“Pulvirenti ha confermato di avere comprato le partite di calcio a partire dalla gara Varese-Catania e di averle comprate a 100 mila euro l’una”. Lo ha detto il procuratore di Catania, Giovanni Salvi. “Lo ha fatto per salvare il Catania”, ha aggiunto per poi precisare che il presidente del Catania “ha negato di avere fatto scommesse”. “Noi proseguiremo gli accertamenti sui vari aspetti di questa vicenda e sulle modalita’ con cui si sono verificate”. Ha assicurato il procuratore nell’incontro con la stampa al termine degli interrogatori di garanzia. Pulvirenti – ha riferito il procuratore – ha “negato di avere scommesso sulle partite e ha detto di avere avviato queste modalita’ per salvare il Catania”. Le partite ‘combinate’ sono Varese-Catania, Catania-Trapani, Latina-Catania, Ternana-Catania, Livorno-Catania. Il procuratore ha fatto riferimento a “Impellizzeri che e’ per noi un punto importante, centrale perche’ sono stati sequestrati 100 mila euro in contanti nella sua abitazione si e’ avvalso della facolta’ di non rispondere”. “Adesso completeremo le indagini anche con il contributo che abbiamo avuto da Pulvirenti”, ha concluso Salvi.
E le squadre che hanno ‘venduto’ le gare?

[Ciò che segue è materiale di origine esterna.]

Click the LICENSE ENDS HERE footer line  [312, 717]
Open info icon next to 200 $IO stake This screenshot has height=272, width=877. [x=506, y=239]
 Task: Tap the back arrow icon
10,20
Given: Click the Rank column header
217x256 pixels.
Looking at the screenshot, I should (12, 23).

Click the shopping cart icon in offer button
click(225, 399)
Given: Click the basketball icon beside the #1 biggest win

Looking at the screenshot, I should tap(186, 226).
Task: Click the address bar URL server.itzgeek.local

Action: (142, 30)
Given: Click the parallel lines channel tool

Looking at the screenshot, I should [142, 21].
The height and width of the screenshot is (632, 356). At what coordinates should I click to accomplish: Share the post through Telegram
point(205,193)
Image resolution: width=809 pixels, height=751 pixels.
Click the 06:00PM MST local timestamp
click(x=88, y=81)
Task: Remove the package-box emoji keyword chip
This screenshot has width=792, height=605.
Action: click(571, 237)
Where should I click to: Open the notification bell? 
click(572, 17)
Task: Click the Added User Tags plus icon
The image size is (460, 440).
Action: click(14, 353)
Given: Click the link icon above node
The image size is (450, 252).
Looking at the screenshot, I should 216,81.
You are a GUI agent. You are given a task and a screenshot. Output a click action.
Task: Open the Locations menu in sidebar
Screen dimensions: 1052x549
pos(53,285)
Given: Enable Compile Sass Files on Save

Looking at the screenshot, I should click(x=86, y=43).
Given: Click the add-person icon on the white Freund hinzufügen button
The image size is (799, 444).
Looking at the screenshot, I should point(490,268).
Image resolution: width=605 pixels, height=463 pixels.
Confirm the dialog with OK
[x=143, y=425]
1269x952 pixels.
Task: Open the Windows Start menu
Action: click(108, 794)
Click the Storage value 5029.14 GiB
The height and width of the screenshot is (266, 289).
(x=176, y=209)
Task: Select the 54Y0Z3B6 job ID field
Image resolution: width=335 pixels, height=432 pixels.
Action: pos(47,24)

Nel mirino sono finite cinque partite del campionato di Serie B, in tutte le gare è coinvolto il Catania. Le gare sono state “comprate” dai siciliani e quindi conseguentemente sono state “vendute”, a rischiare non è solo il Catania ma anche altri cinque club: Varese, Trapani, Latina, Ternana e Livorno potrebbero essere coinvolte in modo grave nelle indagini.